▶ [Try it]:
From the records below, please repeat exactly the line that has "Essay Help (22, 1719)", the line that has "Canada (16, 1791)", and every line between them, and nothing else.

▶ [Data provided]:
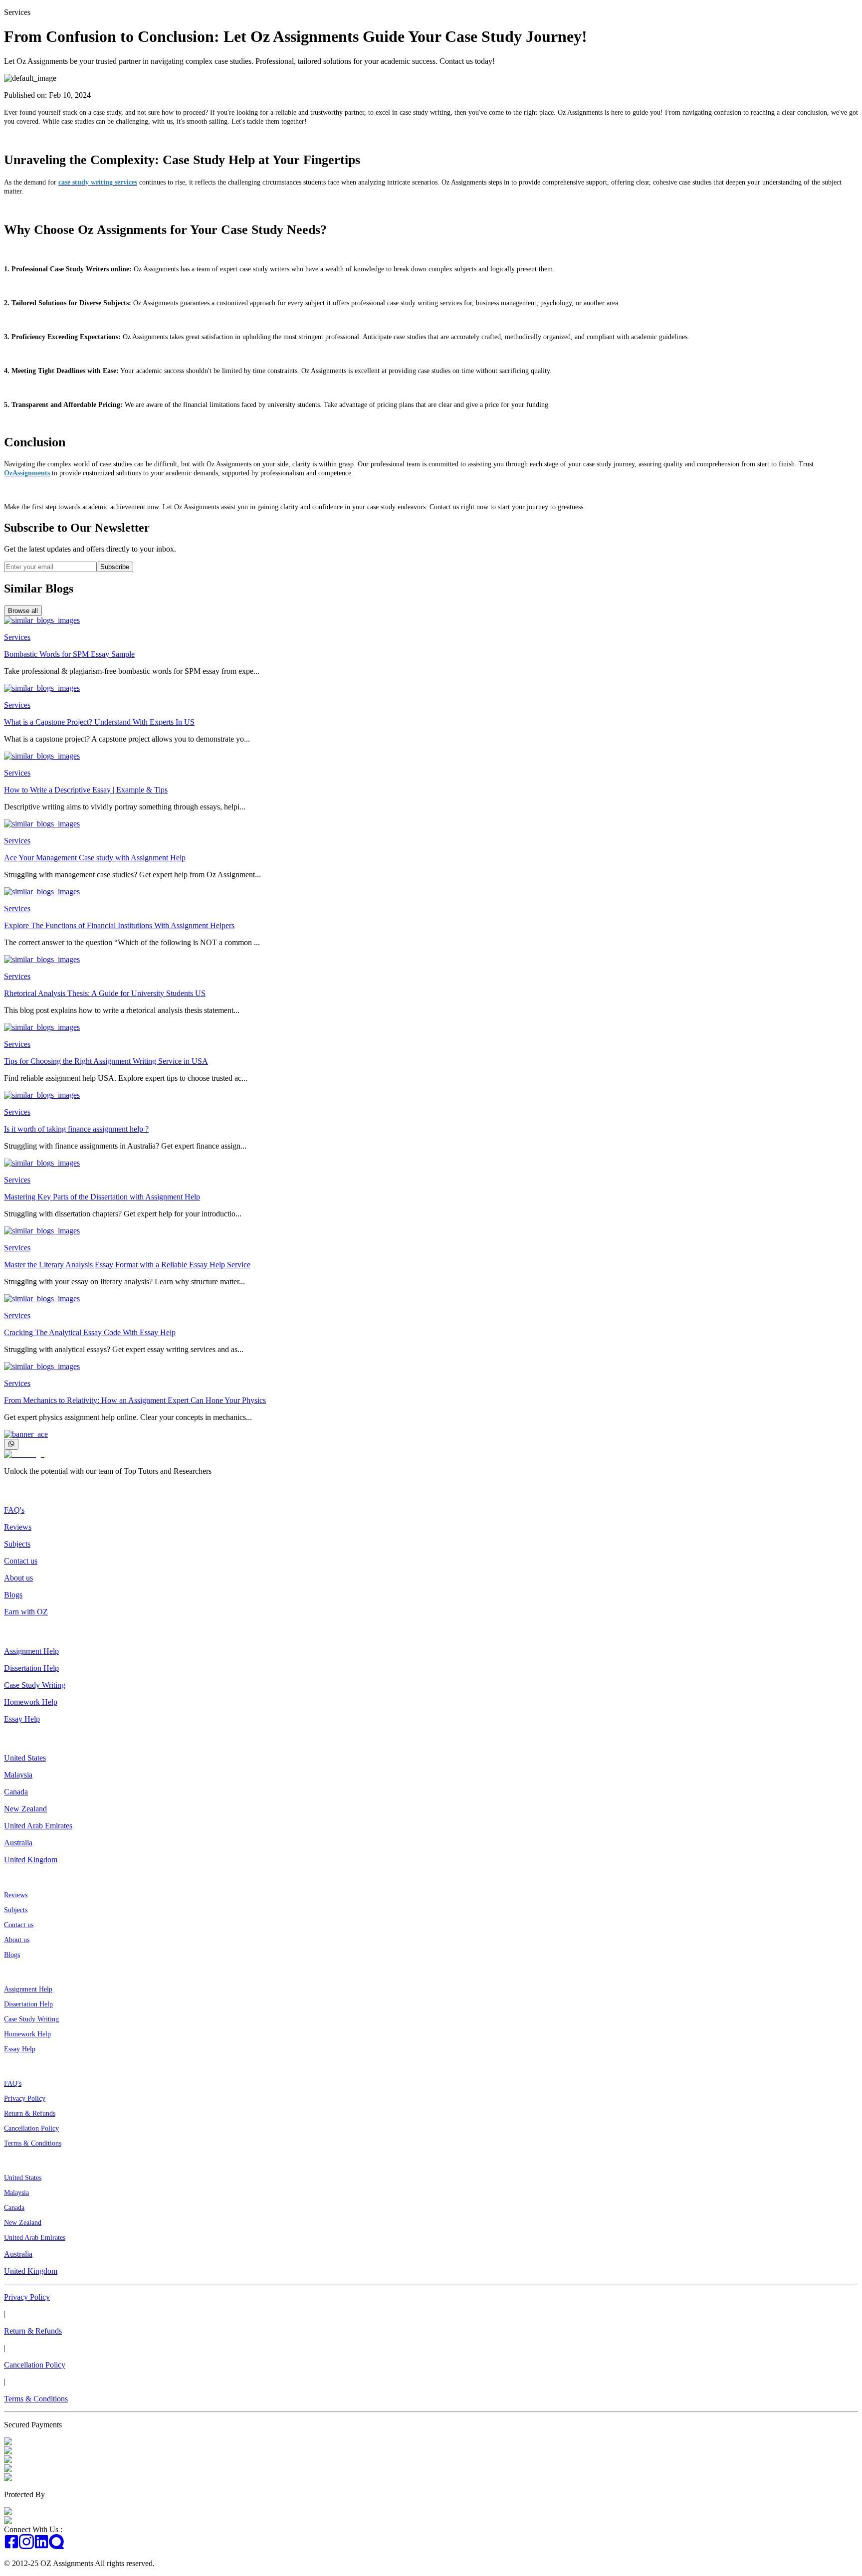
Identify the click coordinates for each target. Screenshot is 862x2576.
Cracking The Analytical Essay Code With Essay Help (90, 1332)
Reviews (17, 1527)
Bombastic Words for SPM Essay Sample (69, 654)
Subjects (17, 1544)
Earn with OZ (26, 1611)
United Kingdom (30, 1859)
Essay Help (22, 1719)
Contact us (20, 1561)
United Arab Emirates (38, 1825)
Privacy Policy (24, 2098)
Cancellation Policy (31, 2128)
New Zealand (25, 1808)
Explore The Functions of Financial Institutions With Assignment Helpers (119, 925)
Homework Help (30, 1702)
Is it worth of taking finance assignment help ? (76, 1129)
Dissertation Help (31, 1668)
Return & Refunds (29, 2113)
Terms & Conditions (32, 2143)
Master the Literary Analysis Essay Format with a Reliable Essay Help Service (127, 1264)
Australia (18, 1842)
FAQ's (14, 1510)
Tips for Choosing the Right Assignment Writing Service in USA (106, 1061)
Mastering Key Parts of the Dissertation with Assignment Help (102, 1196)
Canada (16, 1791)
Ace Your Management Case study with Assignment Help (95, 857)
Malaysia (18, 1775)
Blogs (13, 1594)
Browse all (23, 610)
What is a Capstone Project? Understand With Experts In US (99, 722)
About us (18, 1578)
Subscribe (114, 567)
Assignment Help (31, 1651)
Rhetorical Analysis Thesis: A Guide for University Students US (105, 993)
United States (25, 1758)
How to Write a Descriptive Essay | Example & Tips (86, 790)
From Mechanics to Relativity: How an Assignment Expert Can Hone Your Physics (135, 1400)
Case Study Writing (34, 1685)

▶ [Reply to the task]:
Essay Help (22, 1719)
Contact us (20, 1561)
United Arab Emirates (38, 1825)
Privacy Policy (24, 2098)
Cancellation Policy (31, 2128)
New Zealand (25, 1808)
Explore The Functions of Financial Institutions With Assignment Helpers (119, 925)
Homework Help (30, 1702)
Is it worth of taking finance assignment help ? (76, 1129)
Dissertation Help (31, 1668)
Return & Refunds (29, 2113)
Terms & Conditions (32, 2143)
Master the Literary Analysis Essay Format with a Reliable Essay Help Service (127, 1264)
Australia (18, 1842)
FAQ's (14, 1510)
Tips for Choosing the Right Assignment Writing Service in USA (106, 1061)
Mastering Key Parts of the Dissertation with Assignment Help (102, 1196)
Canada (16, 1791)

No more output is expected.